Text to read:
--- BEGIN ---

I'm so desperate and since I can't talk to anyone I play it I'm cool etc while I'm NOT and that makes me feel terrible!!!!!!! :eek: :(

SamB
December 6th, 2011, 02:21 PM
Just give it time :) eventually it will all become clear to you.

To me it sounds as if you are bisexual, however your sexuality is something that you need to discover yourself and not from what others tell you and say.

But if you ever need help with anything you can always message me I will be happy to help :)

Lights
December 6th, 2011, 03:05 PM
Don't feel rushed to label yourself, that's my key advice to you.

It's all good and well to label yourself, but it only works if you really have great understanding of who you are and your preferences. In a position like yours, it really just doesn't seem right to try and call you anything. I think as Sam said above, eventually things will start to become clear to you. Your sexuality, preferences and feelings are things you really can't deny, so when you do understand them, you'll actually probably feel quite comfortable with them. Some boys, like I did, go through a stage of saying they're bisexual because they're scared that they are potentially a gay individual. There would be no issues like this if it wasn't for society placing such a heavy stigma on being gay, or bisexual or transgendered etc. But anyway, once I finally had the mental maturity to actually think to myself "you know what... I don't actually girls in that way, but I do like boys in that way", I became a far more open person. When I was able to say that, I was then at a stage where I was comfortable with who I was.

--- END ---

Material provided:
--- BEGIN ---

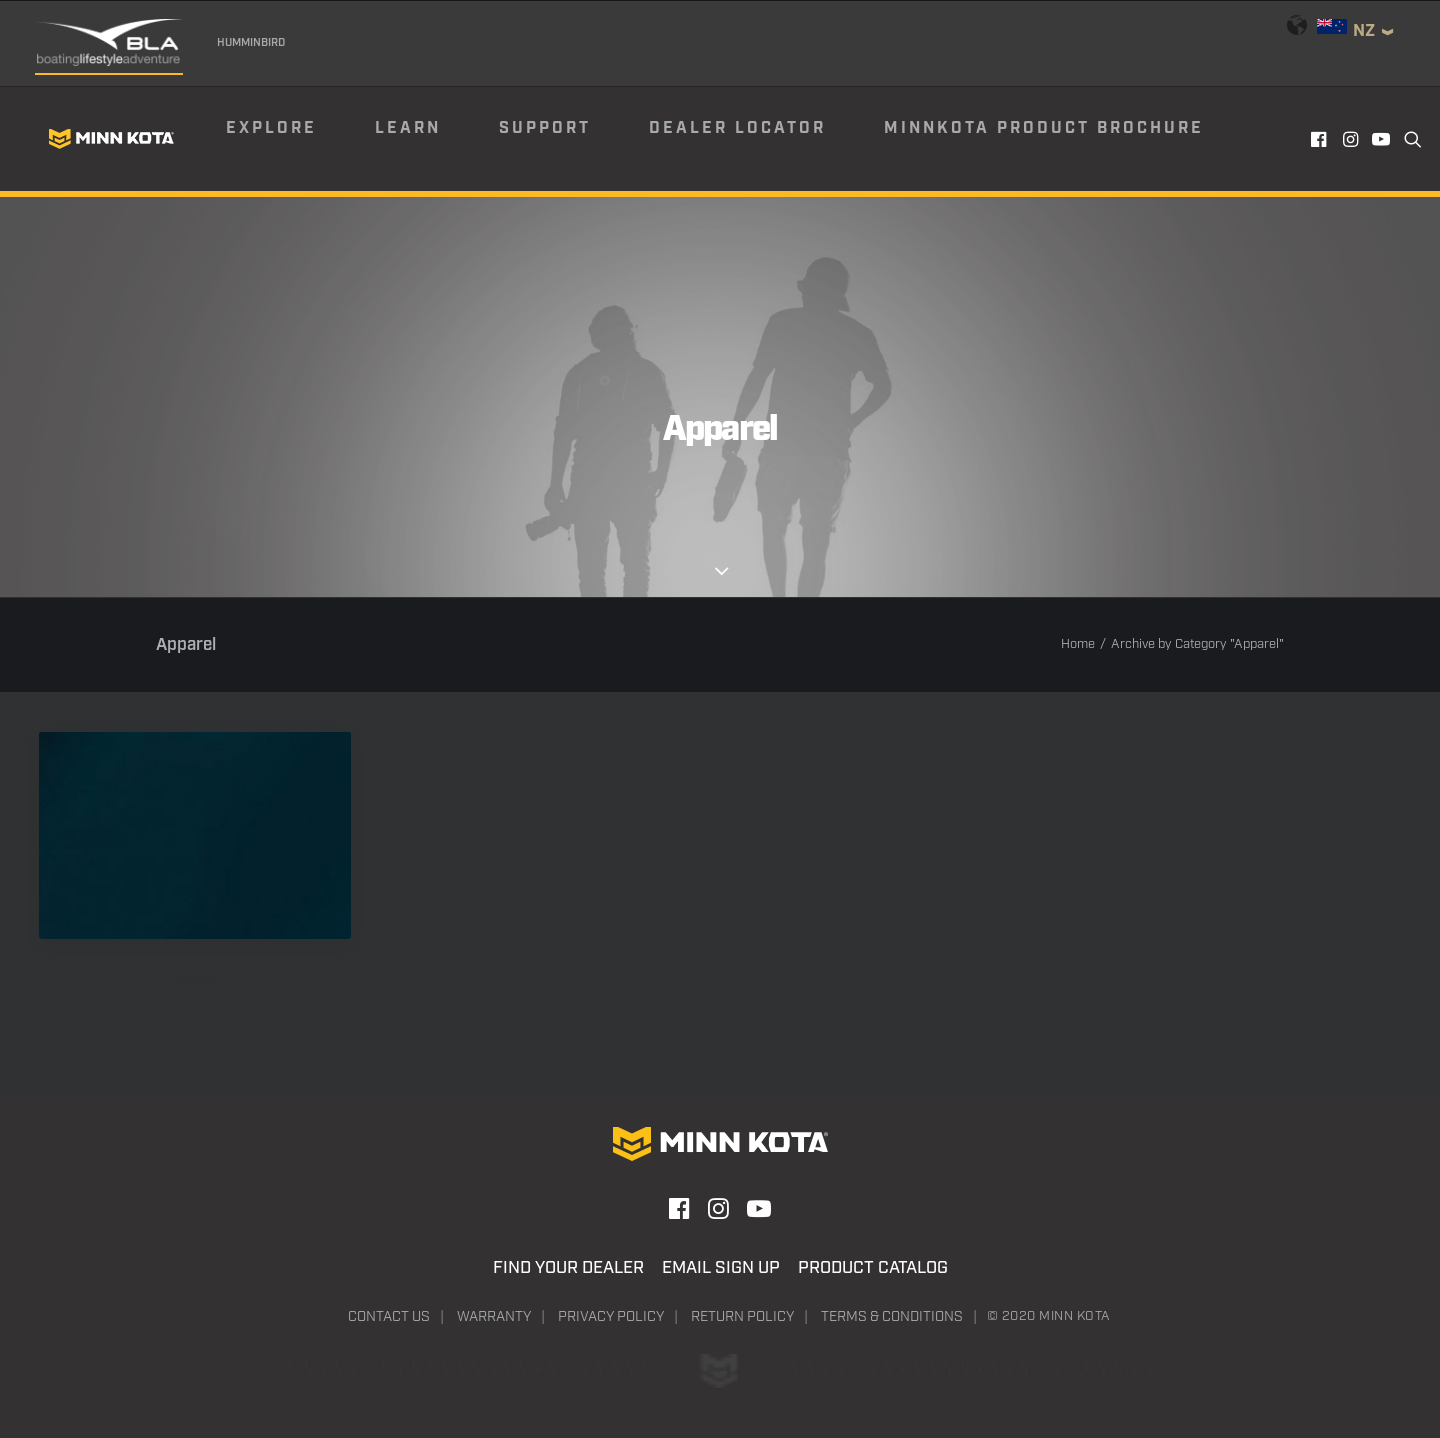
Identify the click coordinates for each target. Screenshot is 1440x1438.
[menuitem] (299, 139)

--- END ---

What you need to do: Copy out the forum thread about figuring out one's sexuality above, word for word, from start to finish.

Correct result:
I'm so desperate and since I can't talk to anyone I play it I'm cool etc while I'm NOT and that makes me feel terrible!!!!!!! :eek: :(

SamB
December 6th, 2011, 02:21 PM
Just give it time :) eventually it will all become clear to you.

To me it sounds as if you are bisexual, however your sexuality is something that you need to discover yourself and not from what others tell you and say.

But if you ever need help with anything you can always message me I will be happy to help :)

Lights
December 6th, 2011, 03:05 PM
Don't feel rushed to label yourself, that's my key advice to you.

It's all good and well to label yourself, but it only works if you really have great understanding of who you are and your preferences. In a position like yours, it really just doesn't seem right to try and call you anything. I think as Sam said above, eventually things will start to become clear to you. Your sexuality, preferences and feelings are things you really can't deny, so when you do understand them, you'll actually probably feel quite comfortable with them. Some boys, like I did, go through a stage of saying they're bisexual because they're scared that they are potentially a gay individual. There would be no issues like this if it wasn't for society placing such a heavy stigma on being gay, or bisexual or transgendered etc. But anyway, once I finally had the mental maturity to actually think to myself "you know what... I don't actually girls in that way, but I do like boys in that way", I became a far more open person. When I was able to say that, I was then at a stage where I was comfortable with who I was.